Em termos musicais, a primeira referência ao termo vem no ano de 1967 com a banda Hapshash & The Coloured Coat, em seu álbum intitulado “Featuring The Human Host And The Heavy Metal Kids”. Novamente não há referência a um estilo musical específico, inclusive o conjunto em pauta caracterizava-se por uma salada musical estranhíssima, em jams e improvisos terríveis, melhores definidos por Marcos A. M. Cruz: “uma banda banhada a ácido e fazendo bizarrices meio desafinadas”.
Um ano depois vem o mais famoso dentre aqueles que, de fato, aproximam-se do pioneirismo sobre a expressão “heavy metal” como é mais conhecida hoje. O Steppenwolf usa a frase “I like smoke and lightning, heavy metal thunder”, num dos maiores sucessos da história, a música “Born To Be Wild”.
Muitos passaram então a clamar pela original nomeação de heavy metal como uma vertente do rock, incluindo John Kay, vocalista do último grupo mencionado. Instaurou-se uma real batalha acerca do assunto. Nada muito novo se refletirmos bem. Apenas a velha história do filho renegado que faz sucesso e é conseqüentemente alvo de um instantâneo e fervoroso ‘amor’ de vários candidatos a pais. Um curiosíssimo ímpeto paterno suscitado na multidão.

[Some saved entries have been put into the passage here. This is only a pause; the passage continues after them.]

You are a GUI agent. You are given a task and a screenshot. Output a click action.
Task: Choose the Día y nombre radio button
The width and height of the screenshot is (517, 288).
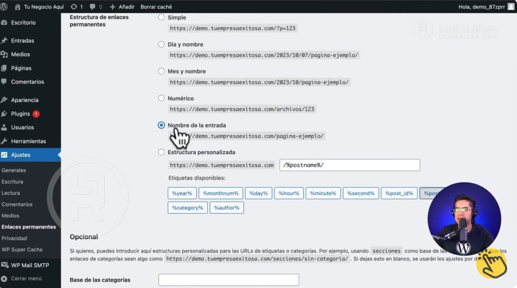tap(161, 44)
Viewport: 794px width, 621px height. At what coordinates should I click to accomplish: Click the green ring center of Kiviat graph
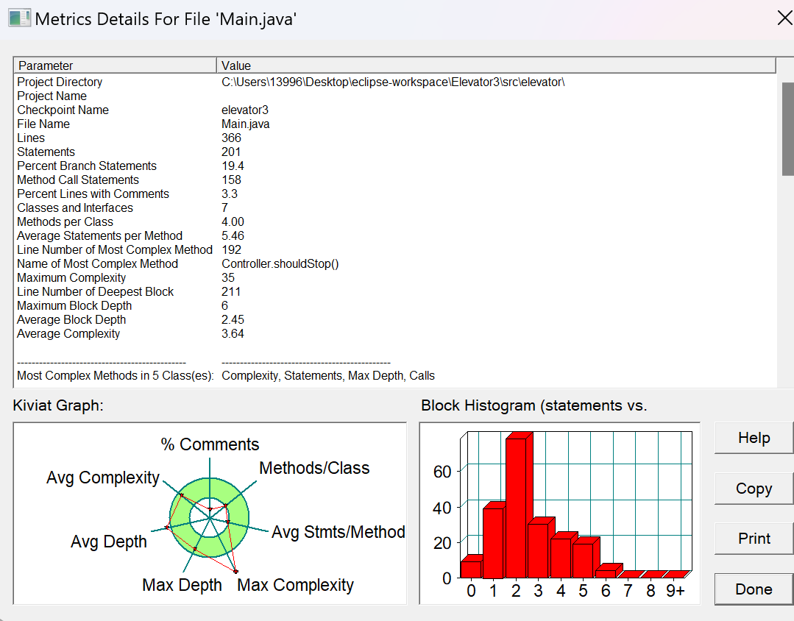(x=210, y=518)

Os rumores sobre o verdadeiro autor cresceram imensamente após o filme “Quase Famosos”, inspirado na história do crítico musical Lester Bangs (1948 – 1982). As alegações de que ele seria o responsável pela expressão se espalharam e, como prova, haveria um artigo escrito pelo mesmo sobre o Black Sabbath, e publicado pela revista CREEM. Contudo, não existe qualquer menção a heavy metal no trabalho sobredito.
Ficaríamos, em vista as considerações acima, sem qualquer embasamento e noção para localizarmos a origem do termo “heavy metal”. Porém, o segredo é desvendado ou, no mínimo, encontra seu único rastro concreto no trabalho do também crítico musical e posteriormente fundador do conjunto Angry Samoans, Mike Saunders. Numa resenha do disco “Kingdom Come” (gravado em 1970 e lançado em 1971) do Sir Lord Baltimore escrita por ele para a revista CREEM de Maio de 1971, fica comprovado o uso de “heavy metal” como descrição de uma vertente musical pela primeira vez na história.
As confusões com outros críticos, como por exemplo, Dave Marsh, ocorrem freqüentemente. No caso deste último, também foi um pioneiro, é verdade. Exatamente neste mesmo lançamento da histórica CREEM, Marsh definiu punk rock em artigo sobre o Question Mark And The Mysterians.